The grandson of Scipio Africanus, Tiberius Gracchus, wanted to change this inequity. After seeing how miserably his Roman countrymen were maltreated, in regards to being disenfranchised with landownership, Gracchus wanted to coerce the Senate to give public lands to Roman soldiers. The Senators reacted in the worst possible way for representational government to act: They massacred Gracchus, highlighting heinously the imperfection in Rome's Republic. Rome's representational government was just in theory, but dissolutely corrupt in its practice. The Senators-that same 5% who tyrannized elected office due to the pressured needs of the Poor in the inequity of wealth-refused because they debauchedly persisted on ostracizing the perks of representational government for themselves exclusively, instead of the equal-representation of a Republic.

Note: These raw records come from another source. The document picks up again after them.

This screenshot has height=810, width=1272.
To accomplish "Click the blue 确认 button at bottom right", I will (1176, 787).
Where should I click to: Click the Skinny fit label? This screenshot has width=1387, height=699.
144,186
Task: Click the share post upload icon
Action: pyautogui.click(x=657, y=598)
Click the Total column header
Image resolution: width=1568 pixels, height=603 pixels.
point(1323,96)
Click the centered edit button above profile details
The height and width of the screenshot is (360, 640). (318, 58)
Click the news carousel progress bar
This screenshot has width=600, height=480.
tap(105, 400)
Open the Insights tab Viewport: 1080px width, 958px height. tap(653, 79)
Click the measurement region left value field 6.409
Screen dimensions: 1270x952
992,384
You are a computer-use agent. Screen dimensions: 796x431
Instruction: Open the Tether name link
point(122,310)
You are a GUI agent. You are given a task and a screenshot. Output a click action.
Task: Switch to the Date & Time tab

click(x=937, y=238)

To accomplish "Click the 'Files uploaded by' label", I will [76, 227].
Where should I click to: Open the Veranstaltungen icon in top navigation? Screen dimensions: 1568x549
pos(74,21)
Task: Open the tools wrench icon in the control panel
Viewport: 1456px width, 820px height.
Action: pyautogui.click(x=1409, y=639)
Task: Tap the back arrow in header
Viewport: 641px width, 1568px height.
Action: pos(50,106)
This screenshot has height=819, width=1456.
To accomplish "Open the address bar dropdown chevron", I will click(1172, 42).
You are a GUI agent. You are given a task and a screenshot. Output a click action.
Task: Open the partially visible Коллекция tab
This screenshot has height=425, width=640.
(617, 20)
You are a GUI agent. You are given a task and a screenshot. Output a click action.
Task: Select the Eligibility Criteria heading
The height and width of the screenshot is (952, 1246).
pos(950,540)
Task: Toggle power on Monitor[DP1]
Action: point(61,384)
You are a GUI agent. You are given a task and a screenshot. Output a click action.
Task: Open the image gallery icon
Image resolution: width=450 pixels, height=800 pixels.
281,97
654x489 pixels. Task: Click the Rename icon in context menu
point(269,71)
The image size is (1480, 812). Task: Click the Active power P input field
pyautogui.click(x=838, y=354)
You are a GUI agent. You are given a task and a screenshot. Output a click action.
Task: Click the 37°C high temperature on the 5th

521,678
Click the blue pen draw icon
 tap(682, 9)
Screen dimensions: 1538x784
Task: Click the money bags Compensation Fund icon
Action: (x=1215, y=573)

This strain on the principled ability of the Roman Republic to continue to functionally operate would threateningly soon be divulged in an explosion of anti-democracy. Enter Julius Caesar, who, unlike his forerunner Sulla, planned to oppose the government of the Senate not for selfless reasons of caring about his soldiers' wellbeing, but to solely usurp himself as the absolute dictator for life in Rome. Caesar wickedly used the thousands of legions under his command after his Gallic campaign in Gaul's northern provinces, as they were now loyal to him, not Rome, from the years they spent fighting with Caesar up North. When Caesar marched on the Senate, it was blatantly transparent that he was doing it for personal seizure of control. The Senate dispatched their best general, Pompeii, who fled to Egypt after being stormed by Caesar's fighting force in Greece. Upon reentering Rome, victorious upon taking over as sole dictator, Caesar guilefully preyed on the barbaric masses of poor by changing some enactments that were neglected by the Republic's Senate, such as free food handouts to the Poor. Accidentally, this ambushing action of Caesar's got him the support he needed to solidify his dictator status, as the Poor then voluntarily voted him dictator. In this enormity, the masses unjustly chose dictatorship over the Republic's representational government, due to the immediate benefits from Caesar, contrasted with the malignant omissions of the Republic.

The moral of the story that Seduction of Power progresses to is how the overthrowing of the Republic to Empire actually harmed Rome's citizens catastrophically more than the wealth inequity that was Rome's only ordeal beforehand. After Caesar had the unfearing objectionability to extort the people to name him absolute dictator for life, Rome's Senate became so threatened, they killed Caesar. Caesar had already murdered the remaining Republic, and Empire was the only form of government left for Rome. Instantly demonstrating the larger warring nature of Empire, after Caesar's assassination, Rome plunged into civil war between Augustus Caesar and Mark Antony. Augustus eventually trounced Antony. Augustus started the 1st dynasty of emperors. Despite Augustus' stewardship of the Pax Romana, this unofficially fleeting mishap of luck wouldn't last. His successor Tiberius misruled with misjudgment. In 23 A.D., frailly, Tiberius withdrew from emperorship to Capri, leaving in charge his closest bodyguard, Sejanus, who was commander of the Praetorian Guard. Sejanus was treacherous; he propagandized Tiberius with rumors of conspiracies against him, which would further distance Tiberius from Rome and usurp more power for Sejanus, who'd ambitions of becoming emperor. Sejanus went so far to imprison Tiberius' own family, all the while with Tiberius becoming evermore estranged from Rome, due to the illegitimate sense of trust Tiberius had for Sejanus. Finally, Tiberius discovered Sejanus' treason, and lured him to a meeting under the cover of promotion. Instead, Sejanus was confronted with an arrest warrant, but killed on the spot. Subsequent emperors-Caligula, Nero-were even worse hurters, with Caligula being a genocidal madman, and Nero deserting his duty for his personal selfish pursuits, like the arts and his palaces.